Supplied passage:
The authors draw a simple and very reasonable conclusion:

At our institution, patients on [active surveillance] who had their initial B1 performed externally were more likely to have adverse pathological features and re-classify on internal B2.

This should not actually come as any sort of major surprise.

Why?

For any one or more of all the following reasons:

  • Patients receiving B1 at the tertiary center were probably all receiving that initial biopsy according to one standardized institutional protocol, whereas men being diagnosed in the community would have been diagnosed according to multiple slightly different protocols.
  • Patients receiving B1 at the tertiary center were likely to be given biopsies by highly trained specialists who carried out hundreds of biopsies a year (or trainees being carefully supervised by such specialists).
  • Patient receiving biopsies at an external community center might have their biopsy specimens assessed at any one of many possible pathology laboratories (by individuals with varying skill levels) as opposed to a single, specialized uropathologist at the tertiary center.
  • All patients receiving a B2 biopsy to see if he was eligible to enter an active surveillance protocol would inevitably be biopsied with greater care and caution than a patient might be on first biopsy. The B2 biopsy is designed to seek out and identify any reason why a patient might not be eligible for active surveillance. The B1 biopsy is only intended to see if there is any sign of prostate cancer at all.

Information given:
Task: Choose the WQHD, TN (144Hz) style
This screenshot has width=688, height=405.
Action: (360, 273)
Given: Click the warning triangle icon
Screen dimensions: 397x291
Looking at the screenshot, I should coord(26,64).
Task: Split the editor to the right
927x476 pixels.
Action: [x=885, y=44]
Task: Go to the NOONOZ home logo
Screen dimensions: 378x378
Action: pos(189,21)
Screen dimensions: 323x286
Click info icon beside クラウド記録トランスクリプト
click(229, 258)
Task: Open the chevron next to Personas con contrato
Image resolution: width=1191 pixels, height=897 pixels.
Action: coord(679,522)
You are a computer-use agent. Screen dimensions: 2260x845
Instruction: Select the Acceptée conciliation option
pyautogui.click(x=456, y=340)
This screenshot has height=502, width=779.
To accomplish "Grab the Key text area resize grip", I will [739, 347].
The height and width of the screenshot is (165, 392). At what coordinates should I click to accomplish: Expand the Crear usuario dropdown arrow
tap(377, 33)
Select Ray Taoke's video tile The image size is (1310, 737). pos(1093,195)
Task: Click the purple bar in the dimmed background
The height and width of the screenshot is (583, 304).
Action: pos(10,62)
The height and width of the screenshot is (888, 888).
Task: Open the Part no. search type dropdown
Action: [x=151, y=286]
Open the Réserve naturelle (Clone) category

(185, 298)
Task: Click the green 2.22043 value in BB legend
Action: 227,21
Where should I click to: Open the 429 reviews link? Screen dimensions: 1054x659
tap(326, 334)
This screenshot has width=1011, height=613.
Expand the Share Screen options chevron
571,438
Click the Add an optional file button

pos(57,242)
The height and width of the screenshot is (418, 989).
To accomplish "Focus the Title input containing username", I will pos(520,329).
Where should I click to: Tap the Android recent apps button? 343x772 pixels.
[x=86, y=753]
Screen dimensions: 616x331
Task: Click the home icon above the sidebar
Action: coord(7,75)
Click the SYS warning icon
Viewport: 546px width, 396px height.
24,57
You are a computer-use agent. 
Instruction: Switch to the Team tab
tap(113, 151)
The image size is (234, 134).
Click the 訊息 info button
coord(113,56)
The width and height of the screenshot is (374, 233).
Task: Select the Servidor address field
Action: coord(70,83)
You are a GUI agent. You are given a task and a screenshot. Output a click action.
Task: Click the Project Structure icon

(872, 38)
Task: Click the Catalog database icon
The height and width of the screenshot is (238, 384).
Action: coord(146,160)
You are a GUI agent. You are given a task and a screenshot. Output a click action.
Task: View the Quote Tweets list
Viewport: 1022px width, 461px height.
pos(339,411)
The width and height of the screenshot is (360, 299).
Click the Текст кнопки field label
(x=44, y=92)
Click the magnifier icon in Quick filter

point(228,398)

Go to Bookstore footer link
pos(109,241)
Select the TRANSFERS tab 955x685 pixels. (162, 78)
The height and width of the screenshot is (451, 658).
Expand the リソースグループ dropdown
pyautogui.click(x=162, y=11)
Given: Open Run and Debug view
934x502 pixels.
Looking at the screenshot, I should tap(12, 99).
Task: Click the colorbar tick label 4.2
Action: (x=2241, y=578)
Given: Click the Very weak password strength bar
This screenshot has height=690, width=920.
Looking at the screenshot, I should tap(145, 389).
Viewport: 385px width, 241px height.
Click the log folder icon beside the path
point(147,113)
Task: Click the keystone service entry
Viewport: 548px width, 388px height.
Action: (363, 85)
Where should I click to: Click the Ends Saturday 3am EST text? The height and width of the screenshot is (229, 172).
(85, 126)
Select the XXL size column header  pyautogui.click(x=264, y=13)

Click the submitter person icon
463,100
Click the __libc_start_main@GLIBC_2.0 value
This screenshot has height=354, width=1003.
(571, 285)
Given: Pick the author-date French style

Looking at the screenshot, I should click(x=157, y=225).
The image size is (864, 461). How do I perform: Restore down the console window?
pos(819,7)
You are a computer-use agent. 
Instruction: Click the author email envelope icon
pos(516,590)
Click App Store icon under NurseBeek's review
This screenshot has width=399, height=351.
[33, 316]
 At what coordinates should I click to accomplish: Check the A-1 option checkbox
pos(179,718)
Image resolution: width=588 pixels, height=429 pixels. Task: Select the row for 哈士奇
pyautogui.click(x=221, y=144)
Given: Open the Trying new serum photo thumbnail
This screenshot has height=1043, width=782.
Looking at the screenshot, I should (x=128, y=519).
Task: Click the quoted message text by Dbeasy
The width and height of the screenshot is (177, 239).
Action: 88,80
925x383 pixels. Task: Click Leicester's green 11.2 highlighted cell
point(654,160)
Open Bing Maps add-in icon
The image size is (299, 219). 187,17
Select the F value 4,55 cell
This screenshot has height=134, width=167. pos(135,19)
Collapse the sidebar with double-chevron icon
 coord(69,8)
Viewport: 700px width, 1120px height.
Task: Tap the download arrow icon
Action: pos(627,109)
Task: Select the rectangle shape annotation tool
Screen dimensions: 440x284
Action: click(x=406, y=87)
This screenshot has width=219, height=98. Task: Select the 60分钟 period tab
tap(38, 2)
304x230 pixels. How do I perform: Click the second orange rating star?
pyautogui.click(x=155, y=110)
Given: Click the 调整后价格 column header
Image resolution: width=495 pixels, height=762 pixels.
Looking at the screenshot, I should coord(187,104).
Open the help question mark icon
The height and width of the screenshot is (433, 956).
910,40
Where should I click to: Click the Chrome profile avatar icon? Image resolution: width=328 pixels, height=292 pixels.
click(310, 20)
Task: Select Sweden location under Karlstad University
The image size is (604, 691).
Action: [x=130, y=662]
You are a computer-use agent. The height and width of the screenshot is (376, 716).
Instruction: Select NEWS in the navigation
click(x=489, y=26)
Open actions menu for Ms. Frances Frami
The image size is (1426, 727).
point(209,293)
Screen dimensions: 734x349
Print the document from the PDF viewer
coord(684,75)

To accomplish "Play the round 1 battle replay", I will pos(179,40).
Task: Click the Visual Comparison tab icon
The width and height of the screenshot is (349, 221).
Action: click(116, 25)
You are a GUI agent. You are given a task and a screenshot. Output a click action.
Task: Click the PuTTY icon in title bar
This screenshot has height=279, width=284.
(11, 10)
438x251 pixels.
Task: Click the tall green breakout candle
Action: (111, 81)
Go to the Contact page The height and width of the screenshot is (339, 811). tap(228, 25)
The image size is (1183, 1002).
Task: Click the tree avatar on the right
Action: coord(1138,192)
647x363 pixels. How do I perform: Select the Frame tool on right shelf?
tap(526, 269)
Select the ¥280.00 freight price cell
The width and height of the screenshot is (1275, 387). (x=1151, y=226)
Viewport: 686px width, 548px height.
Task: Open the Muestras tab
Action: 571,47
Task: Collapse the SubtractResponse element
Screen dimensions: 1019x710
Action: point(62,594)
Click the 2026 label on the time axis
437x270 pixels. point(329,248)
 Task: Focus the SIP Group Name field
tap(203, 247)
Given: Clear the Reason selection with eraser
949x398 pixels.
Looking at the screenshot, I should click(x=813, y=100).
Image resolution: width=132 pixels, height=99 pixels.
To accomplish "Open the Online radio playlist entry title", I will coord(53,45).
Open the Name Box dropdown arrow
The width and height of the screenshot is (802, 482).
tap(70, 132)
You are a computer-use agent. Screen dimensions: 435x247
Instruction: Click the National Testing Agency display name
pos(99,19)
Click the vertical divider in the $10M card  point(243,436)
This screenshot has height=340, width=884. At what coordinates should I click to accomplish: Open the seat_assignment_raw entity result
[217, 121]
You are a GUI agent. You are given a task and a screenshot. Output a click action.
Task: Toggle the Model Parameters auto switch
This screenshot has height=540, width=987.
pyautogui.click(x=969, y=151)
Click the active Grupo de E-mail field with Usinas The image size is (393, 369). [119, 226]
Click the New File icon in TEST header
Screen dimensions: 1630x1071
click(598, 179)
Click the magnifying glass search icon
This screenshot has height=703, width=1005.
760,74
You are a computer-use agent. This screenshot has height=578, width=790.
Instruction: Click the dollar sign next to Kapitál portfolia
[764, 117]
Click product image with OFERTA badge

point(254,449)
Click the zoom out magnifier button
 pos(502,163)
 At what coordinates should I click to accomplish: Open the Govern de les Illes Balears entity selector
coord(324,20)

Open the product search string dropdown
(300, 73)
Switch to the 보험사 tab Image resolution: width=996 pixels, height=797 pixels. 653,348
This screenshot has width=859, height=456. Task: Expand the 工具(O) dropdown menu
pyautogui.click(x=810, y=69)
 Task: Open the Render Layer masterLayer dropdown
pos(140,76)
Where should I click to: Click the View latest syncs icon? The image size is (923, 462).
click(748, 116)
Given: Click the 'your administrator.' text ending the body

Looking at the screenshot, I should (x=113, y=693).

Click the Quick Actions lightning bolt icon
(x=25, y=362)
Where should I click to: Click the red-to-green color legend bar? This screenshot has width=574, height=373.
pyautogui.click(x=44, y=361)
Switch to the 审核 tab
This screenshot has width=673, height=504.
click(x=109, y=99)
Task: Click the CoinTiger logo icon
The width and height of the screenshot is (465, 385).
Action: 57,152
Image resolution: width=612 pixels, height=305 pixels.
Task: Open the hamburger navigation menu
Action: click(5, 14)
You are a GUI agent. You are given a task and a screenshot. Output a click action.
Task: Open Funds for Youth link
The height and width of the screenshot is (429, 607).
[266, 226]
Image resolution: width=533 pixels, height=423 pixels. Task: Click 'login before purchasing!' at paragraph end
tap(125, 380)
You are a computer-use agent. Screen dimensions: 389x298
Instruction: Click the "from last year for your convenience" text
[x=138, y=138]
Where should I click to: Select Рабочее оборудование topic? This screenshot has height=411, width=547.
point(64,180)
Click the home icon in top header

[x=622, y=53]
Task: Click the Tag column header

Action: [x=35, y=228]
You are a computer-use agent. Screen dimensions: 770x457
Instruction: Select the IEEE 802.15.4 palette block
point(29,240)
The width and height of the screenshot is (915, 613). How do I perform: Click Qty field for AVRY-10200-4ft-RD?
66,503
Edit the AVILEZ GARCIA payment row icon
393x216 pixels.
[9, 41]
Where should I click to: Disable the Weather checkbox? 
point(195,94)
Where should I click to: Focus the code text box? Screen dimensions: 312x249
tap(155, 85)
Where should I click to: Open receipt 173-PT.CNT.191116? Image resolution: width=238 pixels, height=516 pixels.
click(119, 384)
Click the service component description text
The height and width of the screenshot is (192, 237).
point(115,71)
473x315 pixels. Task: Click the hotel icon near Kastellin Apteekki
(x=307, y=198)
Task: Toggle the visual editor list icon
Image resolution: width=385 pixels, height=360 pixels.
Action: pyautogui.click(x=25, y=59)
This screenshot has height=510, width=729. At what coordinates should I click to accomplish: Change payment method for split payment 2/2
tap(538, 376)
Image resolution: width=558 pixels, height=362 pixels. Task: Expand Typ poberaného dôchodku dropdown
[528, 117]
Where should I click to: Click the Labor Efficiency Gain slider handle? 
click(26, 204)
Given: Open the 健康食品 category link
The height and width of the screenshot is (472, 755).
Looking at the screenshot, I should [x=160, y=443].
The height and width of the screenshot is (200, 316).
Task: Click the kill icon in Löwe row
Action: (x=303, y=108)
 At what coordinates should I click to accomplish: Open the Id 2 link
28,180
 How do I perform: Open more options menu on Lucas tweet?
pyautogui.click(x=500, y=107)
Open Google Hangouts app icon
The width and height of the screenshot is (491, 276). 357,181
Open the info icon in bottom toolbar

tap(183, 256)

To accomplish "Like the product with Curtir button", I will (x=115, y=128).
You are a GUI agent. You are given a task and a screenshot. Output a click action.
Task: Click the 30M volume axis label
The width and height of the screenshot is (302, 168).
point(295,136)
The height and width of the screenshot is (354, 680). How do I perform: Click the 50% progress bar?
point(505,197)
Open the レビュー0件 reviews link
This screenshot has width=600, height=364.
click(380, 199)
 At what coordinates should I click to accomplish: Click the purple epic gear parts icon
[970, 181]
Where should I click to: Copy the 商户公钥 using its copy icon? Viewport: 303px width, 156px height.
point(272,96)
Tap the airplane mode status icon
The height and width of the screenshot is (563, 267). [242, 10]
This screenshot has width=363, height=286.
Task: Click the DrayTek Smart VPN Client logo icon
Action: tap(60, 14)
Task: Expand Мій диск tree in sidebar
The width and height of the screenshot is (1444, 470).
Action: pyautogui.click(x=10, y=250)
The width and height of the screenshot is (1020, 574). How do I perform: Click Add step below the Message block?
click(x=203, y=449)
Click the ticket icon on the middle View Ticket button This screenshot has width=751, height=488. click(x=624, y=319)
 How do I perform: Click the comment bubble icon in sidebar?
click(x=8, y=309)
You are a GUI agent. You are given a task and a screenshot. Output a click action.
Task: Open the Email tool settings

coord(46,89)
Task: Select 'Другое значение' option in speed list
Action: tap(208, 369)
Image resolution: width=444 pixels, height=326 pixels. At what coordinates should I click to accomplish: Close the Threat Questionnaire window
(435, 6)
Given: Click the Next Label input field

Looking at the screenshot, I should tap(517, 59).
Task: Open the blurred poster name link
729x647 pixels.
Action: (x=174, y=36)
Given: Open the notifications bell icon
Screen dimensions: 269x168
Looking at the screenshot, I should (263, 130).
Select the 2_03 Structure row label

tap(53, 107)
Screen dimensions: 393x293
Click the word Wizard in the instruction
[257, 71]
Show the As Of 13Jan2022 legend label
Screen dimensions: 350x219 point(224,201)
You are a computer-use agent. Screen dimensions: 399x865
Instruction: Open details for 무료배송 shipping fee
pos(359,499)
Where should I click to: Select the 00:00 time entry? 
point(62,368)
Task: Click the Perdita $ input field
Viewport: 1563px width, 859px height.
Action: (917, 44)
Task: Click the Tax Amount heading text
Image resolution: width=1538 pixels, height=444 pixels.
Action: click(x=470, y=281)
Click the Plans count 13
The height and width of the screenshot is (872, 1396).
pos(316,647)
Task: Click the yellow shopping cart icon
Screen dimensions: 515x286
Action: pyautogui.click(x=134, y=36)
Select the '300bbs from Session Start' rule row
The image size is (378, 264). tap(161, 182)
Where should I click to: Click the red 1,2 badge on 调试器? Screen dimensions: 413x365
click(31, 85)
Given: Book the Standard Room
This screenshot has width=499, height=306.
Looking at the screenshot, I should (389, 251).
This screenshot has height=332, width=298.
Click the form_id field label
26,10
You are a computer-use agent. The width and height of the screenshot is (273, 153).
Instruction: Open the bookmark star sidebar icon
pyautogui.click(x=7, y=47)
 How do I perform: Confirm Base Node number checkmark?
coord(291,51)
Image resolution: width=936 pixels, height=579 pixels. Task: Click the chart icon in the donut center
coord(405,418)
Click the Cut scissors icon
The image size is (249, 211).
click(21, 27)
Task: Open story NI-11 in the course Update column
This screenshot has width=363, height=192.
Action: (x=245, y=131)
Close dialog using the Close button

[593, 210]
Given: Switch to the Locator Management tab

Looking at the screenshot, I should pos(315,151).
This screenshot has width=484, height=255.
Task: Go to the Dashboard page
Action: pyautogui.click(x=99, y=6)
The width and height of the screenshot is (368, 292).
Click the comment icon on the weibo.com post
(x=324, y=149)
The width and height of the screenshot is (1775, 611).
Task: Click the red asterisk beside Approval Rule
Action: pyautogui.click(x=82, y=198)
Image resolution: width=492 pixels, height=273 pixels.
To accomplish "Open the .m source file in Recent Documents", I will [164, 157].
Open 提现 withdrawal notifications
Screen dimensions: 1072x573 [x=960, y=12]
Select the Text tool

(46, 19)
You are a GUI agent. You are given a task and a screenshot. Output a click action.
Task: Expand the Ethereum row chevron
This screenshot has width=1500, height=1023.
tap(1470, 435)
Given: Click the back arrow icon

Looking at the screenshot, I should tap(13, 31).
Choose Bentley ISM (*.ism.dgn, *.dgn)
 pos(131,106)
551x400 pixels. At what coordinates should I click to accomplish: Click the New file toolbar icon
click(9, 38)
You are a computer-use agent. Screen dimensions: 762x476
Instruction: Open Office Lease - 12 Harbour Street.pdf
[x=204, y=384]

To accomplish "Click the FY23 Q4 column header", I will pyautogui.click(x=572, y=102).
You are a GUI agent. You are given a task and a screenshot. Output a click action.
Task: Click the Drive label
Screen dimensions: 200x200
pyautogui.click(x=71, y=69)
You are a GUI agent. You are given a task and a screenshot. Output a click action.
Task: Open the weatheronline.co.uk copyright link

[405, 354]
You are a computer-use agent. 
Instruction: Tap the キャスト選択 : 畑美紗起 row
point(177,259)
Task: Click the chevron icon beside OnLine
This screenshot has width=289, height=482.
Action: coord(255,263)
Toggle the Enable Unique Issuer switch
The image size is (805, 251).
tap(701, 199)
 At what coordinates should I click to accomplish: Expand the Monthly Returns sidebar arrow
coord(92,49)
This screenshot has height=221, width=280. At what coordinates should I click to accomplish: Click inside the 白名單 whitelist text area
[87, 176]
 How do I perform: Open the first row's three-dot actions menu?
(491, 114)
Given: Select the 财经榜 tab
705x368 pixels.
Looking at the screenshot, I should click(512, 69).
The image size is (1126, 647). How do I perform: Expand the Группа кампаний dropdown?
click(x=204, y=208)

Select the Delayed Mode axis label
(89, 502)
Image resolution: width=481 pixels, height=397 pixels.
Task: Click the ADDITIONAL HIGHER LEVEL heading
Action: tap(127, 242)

Work request A: Summarize the passage on prostate biopsy results in two sentences.
Work request B: Extend the passage on prostate biopsy results beyond its final bullet point.
The lines that come after the passage are not needed here.

Task output A: Patients on active surveillance whose first biopsy was done outside the institution were more likely to show adverse pathological features and be reclassified on the internal second biopsy, a result the passage calls unsurprising. Possible reasons include a single standardized protocol and highly trained specialists at the tertiary center, specimens from community biopsies going to many pathology laboratories of varying skill, and the greater care taken in a second biopsy meant to find any reason a patient is ineligible for active surveillance.

Task output B:
Are there differences in the skill levels at which individual urologists are able to carry out prostate biopsies? Sure there are. Absolutely. However, this does not mean that there aren’t skilled, community-based urologists who are very good indeed at carrying out prostate biopsies — especially if they are qualified as board certified urologic oncologists. Such specialized urologists are probably sending their biopsy specimens to one of the recognized major uropathology centers for assessment. On the other hand, there are many general urologists who see far fewer men at risk for prostate cancer on a day to day basis than they may see women and children with a wide range of urological complaints. Such urologists simply don’t do as many prostate biopsies; they probably don’t expect to treat the patient themselves; and their goal is only to diagnose the cancer and refer the patient to a specialist for treatment.

On top of this, as observed by a clinician quoted in a report on this paper on the Medscape web site, there is now a strong argument that any patient being re-biopsied to see if he is eligible for inclusion on an active surveillance protocol should have that second biopsy carried out under some form of direct MRI or MRI/TRUS fusion guidance. THis, in and of itself, will increase the probability of finding cacner that may not have been evident on an initial biopsy.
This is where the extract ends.